EXERCISE INPUTS START

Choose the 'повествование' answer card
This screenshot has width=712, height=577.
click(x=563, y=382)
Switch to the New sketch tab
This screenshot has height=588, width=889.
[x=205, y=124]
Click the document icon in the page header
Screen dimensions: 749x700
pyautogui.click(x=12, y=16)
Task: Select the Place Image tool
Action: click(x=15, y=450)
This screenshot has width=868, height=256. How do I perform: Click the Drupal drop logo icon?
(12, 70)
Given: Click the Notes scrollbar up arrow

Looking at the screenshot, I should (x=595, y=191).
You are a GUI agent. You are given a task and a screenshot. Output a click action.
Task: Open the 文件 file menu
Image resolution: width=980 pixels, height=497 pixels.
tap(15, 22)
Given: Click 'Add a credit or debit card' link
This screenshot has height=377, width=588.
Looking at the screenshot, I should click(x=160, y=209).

EXERCISE INPUTS END
EXERCISE INPUTS START

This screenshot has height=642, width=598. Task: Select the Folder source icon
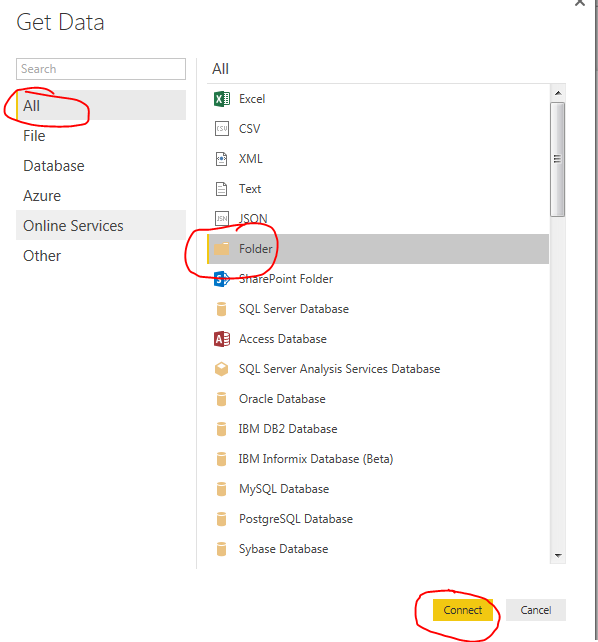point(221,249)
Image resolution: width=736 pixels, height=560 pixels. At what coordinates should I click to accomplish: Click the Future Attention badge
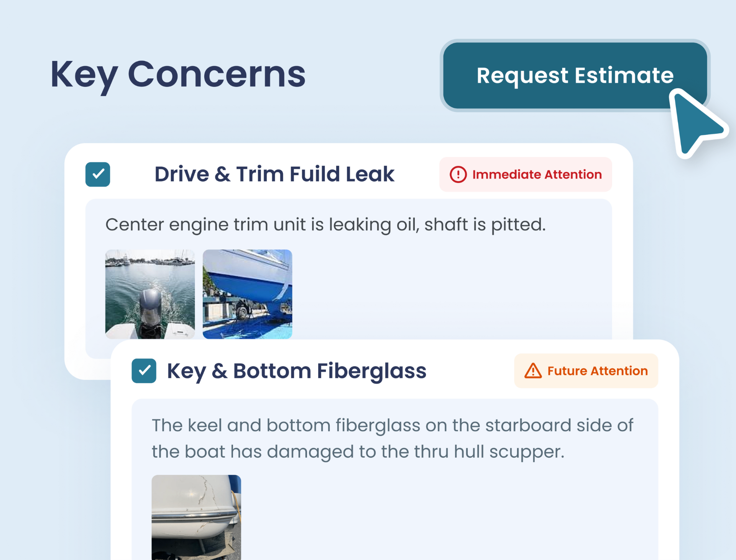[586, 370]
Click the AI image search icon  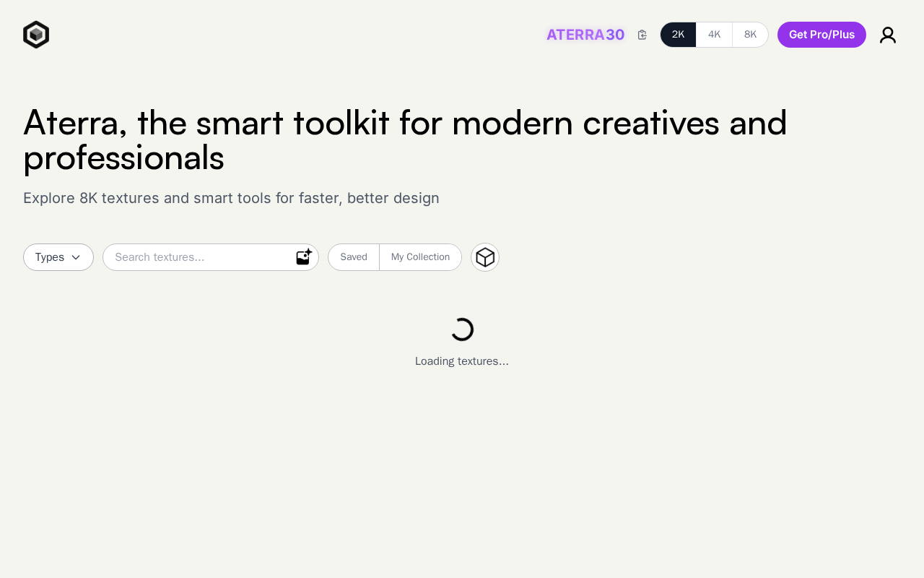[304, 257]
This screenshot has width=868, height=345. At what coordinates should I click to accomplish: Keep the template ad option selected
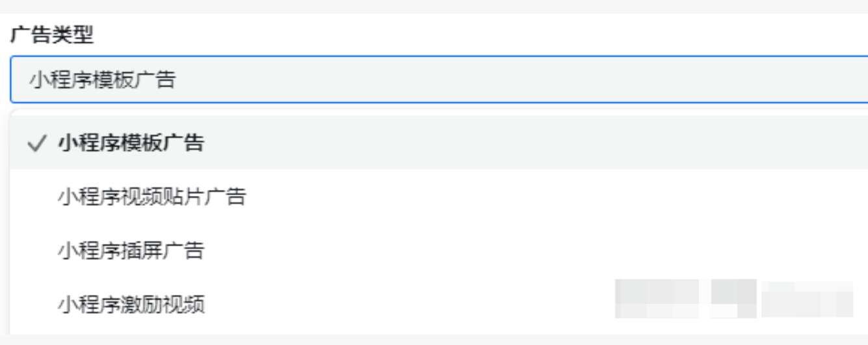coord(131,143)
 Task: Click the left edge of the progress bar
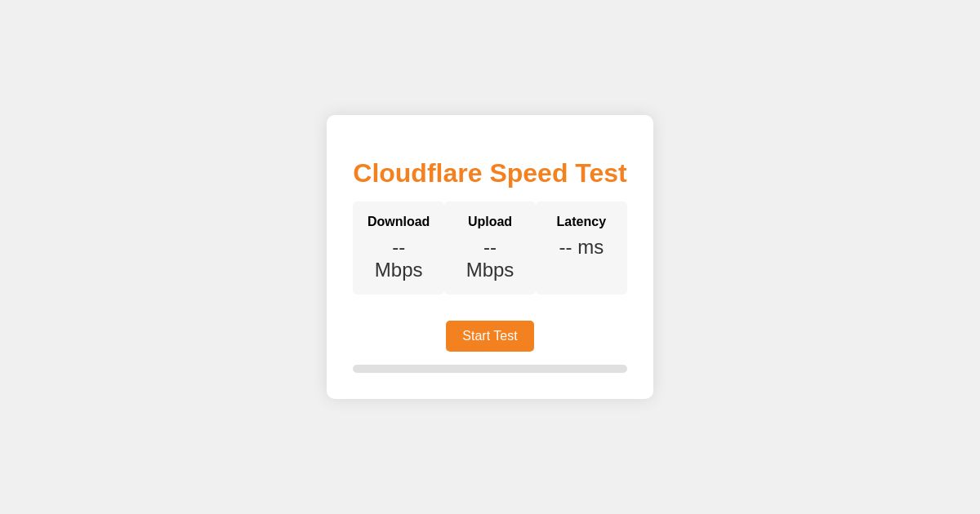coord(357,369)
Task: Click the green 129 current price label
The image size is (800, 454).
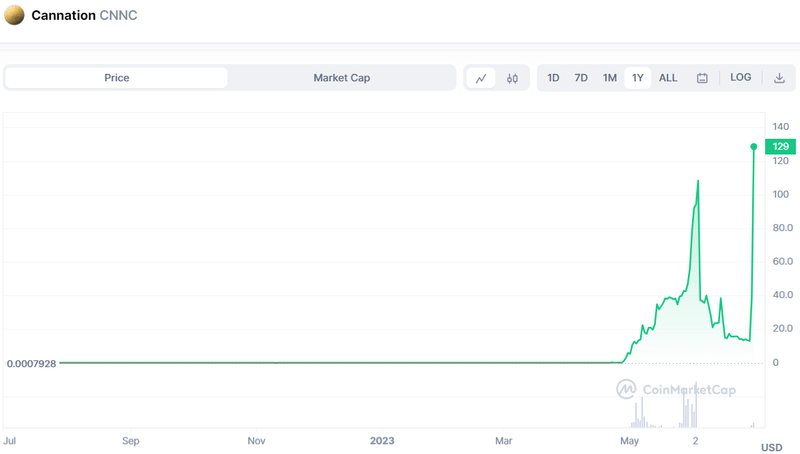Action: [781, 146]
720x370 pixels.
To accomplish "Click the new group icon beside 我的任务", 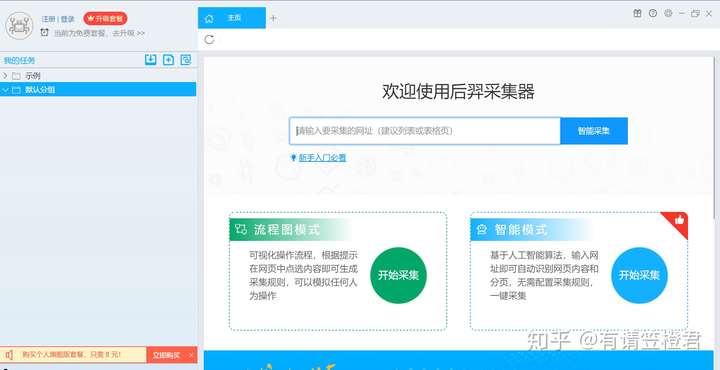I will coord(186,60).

EXERCISE INPUTS END
EXERCISE INPUTS START

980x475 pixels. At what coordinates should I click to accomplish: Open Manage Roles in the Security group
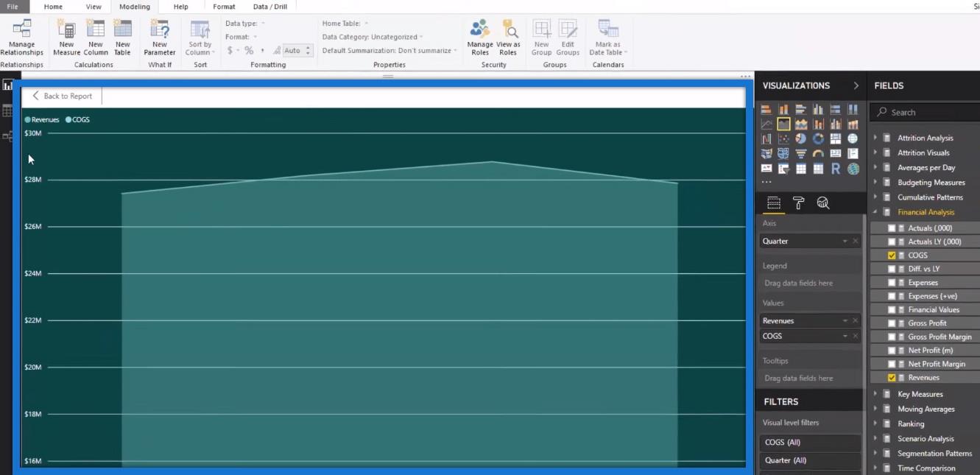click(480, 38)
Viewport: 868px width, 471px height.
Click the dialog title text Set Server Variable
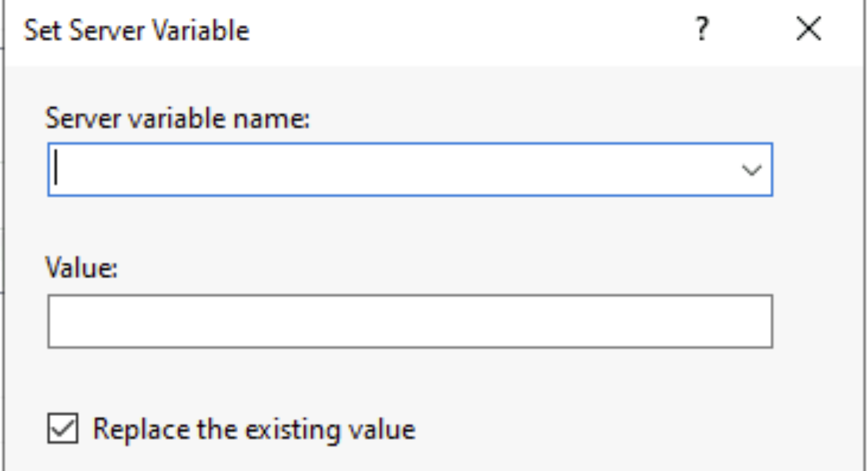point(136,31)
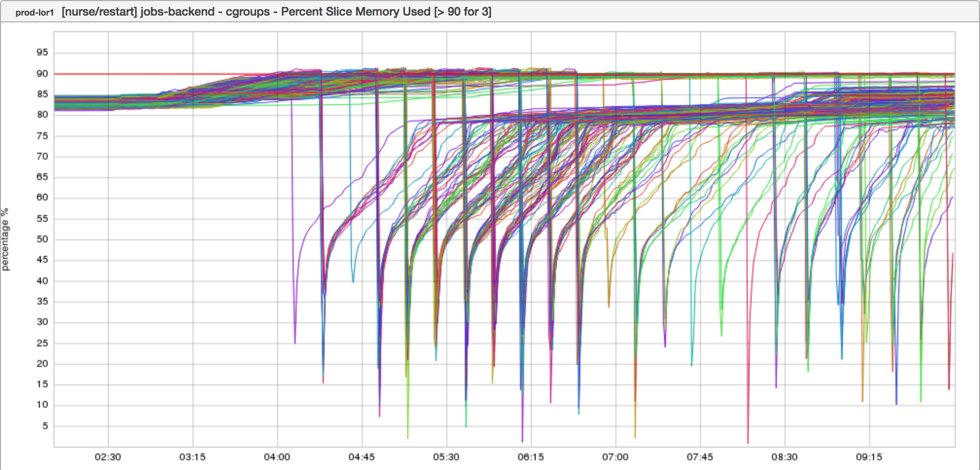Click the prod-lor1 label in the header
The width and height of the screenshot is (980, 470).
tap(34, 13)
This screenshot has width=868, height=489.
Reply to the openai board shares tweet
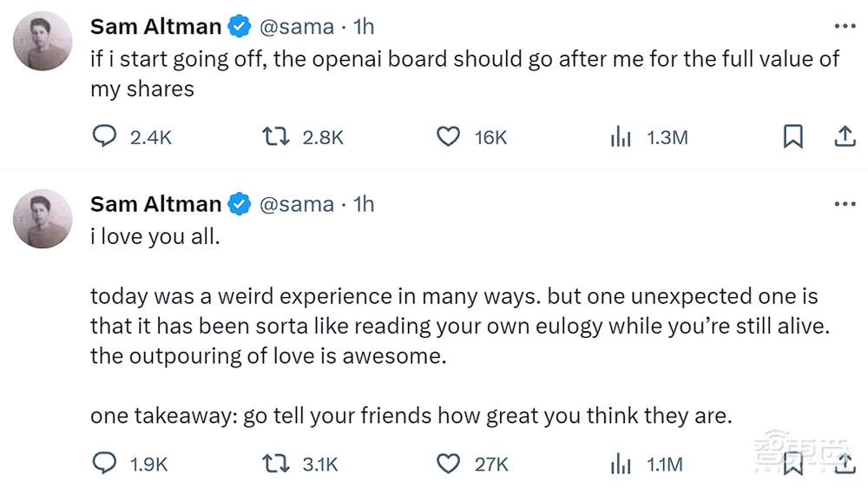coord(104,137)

EXERCISE INPUTS END

• TASK REQUIREMENTS:
Report every line from the listing above where the string "card" can be found.

• ANSWER SPACE:
Choose the 'повествование' answer card
Given: Click 'Add a credit or debit card' link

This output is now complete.